→ SUPPLIED MATERIAL
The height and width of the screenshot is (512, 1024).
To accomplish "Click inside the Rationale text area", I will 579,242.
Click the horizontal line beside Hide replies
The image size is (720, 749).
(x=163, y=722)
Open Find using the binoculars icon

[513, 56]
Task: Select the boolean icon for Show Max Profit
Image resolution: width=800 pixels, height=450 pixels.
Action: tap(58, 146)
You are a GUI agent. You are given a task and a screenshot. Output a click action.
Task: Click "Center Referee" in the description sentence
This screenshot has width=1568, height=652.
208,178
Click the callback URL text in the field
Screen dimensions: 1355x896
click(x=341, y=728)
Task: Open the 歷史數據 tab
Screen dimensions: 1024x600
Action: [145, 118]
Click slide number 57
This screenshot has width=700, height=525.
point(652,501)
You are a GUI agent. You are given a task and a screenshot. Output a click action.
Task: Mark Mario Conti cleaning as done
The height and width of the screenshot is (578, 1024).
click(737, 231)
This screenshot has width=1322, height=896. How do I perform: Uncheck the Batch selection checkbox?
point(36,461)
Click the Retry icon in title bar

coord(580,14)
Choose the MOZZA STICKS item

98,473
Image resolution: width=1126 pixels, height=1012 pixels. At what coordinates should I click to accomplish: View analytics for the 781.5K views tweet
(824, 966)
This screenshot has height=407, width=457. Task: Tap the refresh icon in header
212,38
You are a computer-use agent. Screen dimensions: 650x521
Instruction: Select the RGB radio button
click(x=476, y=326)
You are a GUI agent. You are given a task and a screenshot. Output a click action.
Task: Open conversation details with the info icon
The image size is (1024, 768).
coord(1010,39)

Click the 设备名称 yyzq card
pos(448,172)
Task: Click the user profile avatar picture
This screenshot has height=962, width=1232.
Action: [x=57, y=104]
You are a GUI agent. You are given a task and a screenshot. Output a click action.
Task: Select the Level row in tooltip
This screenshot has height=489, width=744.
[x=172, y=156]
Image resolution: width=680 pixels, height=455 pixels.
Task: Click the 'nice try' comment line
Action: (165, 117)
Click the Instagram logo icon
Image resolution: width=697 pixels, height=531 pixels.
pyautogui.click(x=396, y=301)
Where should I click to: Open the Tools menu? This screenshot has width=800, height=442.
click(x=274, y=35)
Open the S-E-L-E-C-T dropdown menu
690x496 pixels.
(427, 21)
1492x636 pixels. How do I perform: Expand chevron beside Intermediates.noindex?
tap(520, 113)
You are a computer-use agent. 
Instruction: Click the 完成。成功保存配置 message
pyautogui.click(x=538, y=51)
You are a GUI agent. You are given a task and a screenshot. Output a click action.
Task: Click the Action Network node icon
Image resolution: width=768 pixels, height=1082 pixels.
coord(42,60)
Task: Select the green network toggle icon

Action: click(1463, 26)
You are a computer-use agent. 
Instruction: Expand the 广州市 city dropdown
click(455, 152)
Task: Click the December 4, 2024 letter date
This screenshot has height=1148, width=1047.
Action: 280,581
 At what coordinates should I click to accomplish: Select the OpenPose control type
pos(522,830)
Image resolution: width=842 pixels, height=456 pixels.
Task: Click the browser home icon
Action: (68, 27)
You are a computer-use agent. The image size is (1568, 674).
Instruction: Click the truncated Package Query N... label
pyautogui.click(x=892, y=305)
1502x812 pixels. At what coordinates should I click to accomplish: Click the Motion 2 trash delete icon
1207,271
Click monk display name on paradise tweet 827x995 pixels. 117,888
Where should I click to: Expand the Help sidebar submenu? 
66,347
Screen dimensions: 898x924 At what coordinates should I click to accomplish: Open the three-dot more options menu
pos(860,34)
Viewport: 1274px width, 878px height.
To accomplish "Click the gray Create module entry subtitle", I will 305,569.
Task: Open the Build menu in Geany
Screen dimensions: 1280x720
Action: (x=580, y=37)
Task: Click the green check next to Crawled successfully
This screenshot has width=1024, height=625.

→ WHAT THE TASK REQUIRES
Transcription of the entire listing, word for word, is required.

→ ANSWER
The height and width of the screenshot is (512, 1024).
To accomplish "Click inside the Rationale text area", I will 579,242.
Click the horizontal line beside Hide replies
The image size is (720, 749).
(x=163, y=722)
Open Find using the binoculars icon

[513, 56]
Task: Select the boolean icon for Show Max Profit
Image resolution: width=800 pixels, height=450 pixels.
Action: tap(58, 146)
You are a GUI agent. You are given a task and a screenshot. Output a click action.
Task: Click "Center Referee" in the description sentence
This screenshot has width=1568, height=652.
208,178
Click the callback URL text in the field
Screen dimensions: 1355x896
click(x=341, y=728)
Task: Open the 歷史數據 tab
Screen dimensions: 1024x600
Action: [145, 118]
Click slide number 57
This screenshot has width=700, height=525.
point(652,501)
You are a GUI agent. You are given a task and a screenshot. Output a click action.
Task: Mark Mario Conti cleaning as done
The height and width of the screenshot is (578, 1024).
click(737, 231)
This screenshot has width=1322, height=896. How do I perform: Uncheck the Batch selection checkbox?
point(36,461)
Click the Retry icon in title bar

coord(580,14)
Choose the MOZZA STICKS item

98,473
Image resolution: width=1126 pixels, height=1012 pixels. At what coordinates should I click to accomplish: View analytics for the 781.5K views tweet
(824, 966)
This screenshot has height=407, width=457. Task: Tap the refresh icon in header
212,38
You are a computer-use agent. Screen dimensions: 650x521
Instruction: Select the RGB radio button
click(x=476, y=326)
You are a GUI agent. You are given a task and a screenshot. Output a click action.
Task: Open conversation details with the info icon
The image size is (1024, 768).
coord(1010,39)

Click the 设备名称 yyzq card
pos(448,172)
Task: Click the user profile avatar picture
This screenshot has height=962, width=1232.
Action: [x=57, y=104]
You are a GUI agent. You are given a task and a screenshot. Output a click action.
Task: Select the Level row in tooltip
This screenshot has height=489, width=744.
[x=172, y=156]
Image resolution: width=680 pixels, height=455 pixels.
Task: Click the 'nice try' comment line
Action: (165, 117)
Click the Instagram logo icon
Image resolution: width=697 pixels, height=531 pixels.
pyautogui.click(x=396, y=301)
Where should I click to: Open the Tools menu? This screenshot has width=800, height=442.
click(x=274, y=35)
Open the S-E-L-E-C-T dropdown menu
690x496 pixels.
(427, 21)
1492x636 pixels. How do I perform: Expand chevron beside Intermediates.noindex?
tap(520, 113)
You are a computer-use agent. 
Instruction: Click the 完成。成功保存配置 message
pyautogui.click(x=538, y=51)
You are a GUI agent. You are given a task and a screenshot. Output a click action.
Task: Click the Action Network node icon
Image resolution: width=768 pixels, height=1082 pixels.
coord(42,60)
Task: Select the green network toggle icon

Action: click(1463, 26)
You are a computer-use agent. 
Instruction: Expand the 广州市 city dropdown
click(455, 152)
Task: Click the December 4, 2024 letter date
This screenshot has height=1148, width=1047.
Action: 280,581
 At what coordinates should I click to accomplish: Select the OpenPose control type
pos(522,830)
Image resolution: width=842 pixels, height=456 pixels.
Task: Click the browser home icon
Action: (68, 27)
You are a computer-use agent. The image size is (1568, 674).
Instruction: Click the truncated Package Query N... label
pyautogui.click(x=892, y=305)
1502x812 pixels. At what coordinates should I click to accomplish: Click the Motion 2 trash delete icon
1207,271
Click monk display name on paradise tweet 827x995 pixels. 117,888
Where should I click to: Expand the Help sidebar submenu? 
66,347
Screen dimensions: 898x924 At what coordinates should I click to accomplish: Open the three-dot more options menu
pos(860,34)
Viewport: 1274px width, 878px height.
To accomplish "Click the gray Create module entry subtitle", I will 305,569.
Task: Open the Build menu in Geany
Screen dimensions: 1280x720
Action: (x=580, y=37)
Task: Click the green check next to Crawled successfully
This screenshot has width=1024, height=625.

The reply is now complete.